The luxury of a long, late night, in shadows that cloaked all deeds, fair or flagrant, gave us free rein of Pulau Sekudu this Friday, on a day of dry winds and air so dense it felt like a miasma of heat, a swathe of thickness and tightness that threatened to stifle thought, stir fright and turn brains into a sour slop, wanderings in a purgatory of uric pores, a stumble-through with no markers, no milestones, no intervals and no time to lose before the sun and tide return and release us from this survey of an amphibian island. The frog and other rocks that make up this islet shelter at their feet companies of crown stars, climber crabs, spiral melongenas, volcano barnacles, sea squirts, limpets and drills. Gentle slopes surround these formations and swell as dawn falls to reveal a landscape of untidy bays, of arms of sediment draped in weed and rubble, of buried rays and scooting stars. Carpets of Halophila and tangles of Ulva, which peter out into a flat of bare bottoms at the edge of the straits, teem with minute decapods, loose worms, dapper urchins, swimming anemones, naked snails and tiny Astropecten, many in a state of dishabille with arms, tubes and orifices aflutter. Under every stone is an orange portunid or a stone crab, or two, with sneering green eyes. In every hole, a claw snaps, an arm waves, a lidless eye. In every pool, countless nameless things swim, sit, stalk, slide and scatter before a light beam and a heavy boot.
Night shrimps are small carideans in the family Processidae that live in shallow flats of sand or grass, emerging after sundown to feed on lesser invertebrates, flee from other nocturnal hunters and engage in trysts between partners in red, one of whom dons a soft breeding dress and issues notes of chemical excitement to turn a touch into a feeler-up and an affair that is barely skin-deep and ends with a cuticular pocket of spermatophores. Processids remain a little-known group, understudied by carcinologists and overlooked by gourmands, save two sister species found in the Mediterranean and eastern Atlantic; in local waters, they occur in the seagrass meadows of Sekudu, Changi and Semakau as well as the coral rubble of Sentosa and the Sisters, but never seem as abundant as the palaemonids that prance about in tidal concavities, the alpheids that snuggle in dens of silt or the broken-back shrimps that lurk on bright green blades and in the dimmer reaches of broken reefs.

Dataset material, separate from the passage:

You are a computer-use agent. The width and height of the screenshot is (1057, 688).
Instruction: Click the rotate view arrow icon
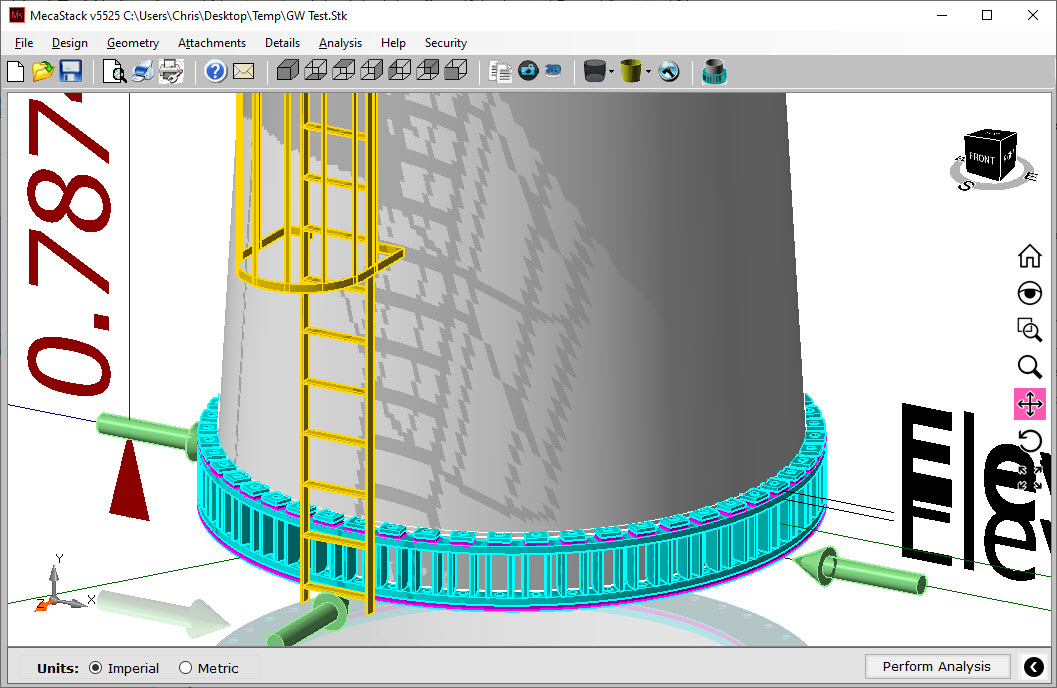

Large eyes with well-developed corneas and a short rostrum with an apical tooth are shared features of night shrimps, but the distinguishing feature of the family, save Ambidexter, an aberrant genus, are their dissimilar first pereopods: this pair of appendages, both of which are usually modified into powerful or dextrous chelae in most caridean families, consists in processids of a typical claw at the end of one arm and a strong dactylus or unclawed toe at the other. The second, often unequal, pereopods, meanwhile, are elongate and bear highly divided segments. The functional morphology of processids is a largely blank page: the crustaceans, clad in pigments that recall deep-sea cousins, are known to shun light and have fossorial habits. But little has been said, if at all, about how they hide. Bauer (2004) suggests that seagrass species "may well utilize preformed burrows".
Penaeids, which abound in the same habitat at Sekudu, bury themselves by using their barrage of pereiopods to displace and sink into soft sediments until nothing but their eyes are exposed. Processids, whose last three pairs of pereiopods are spindly hallmarks of the caridoid facies, employ a quite different method of digging in. Two individuals, found separately in isolated puddles, adopted a curious head-down stance after attempts to weave out of sight hit weedy barriers; each animal, though heavily berried, then plunged its forequarters into the sand before the entire shrimp vanished beneath the grains, to levels deep enough to evade probing fingers. Whether or how the first pereiopods work, perhaps in concert with rather well-developed third maxillipeds, to achieve this feat is unclear, but the creatures' ability to evade capture and elude observers by entering a lower stratum should now mark a far from final frontier for students of little beasts that spend the day in holes of their making before popping up to paddle through a bed of darkness amid a sea of stars.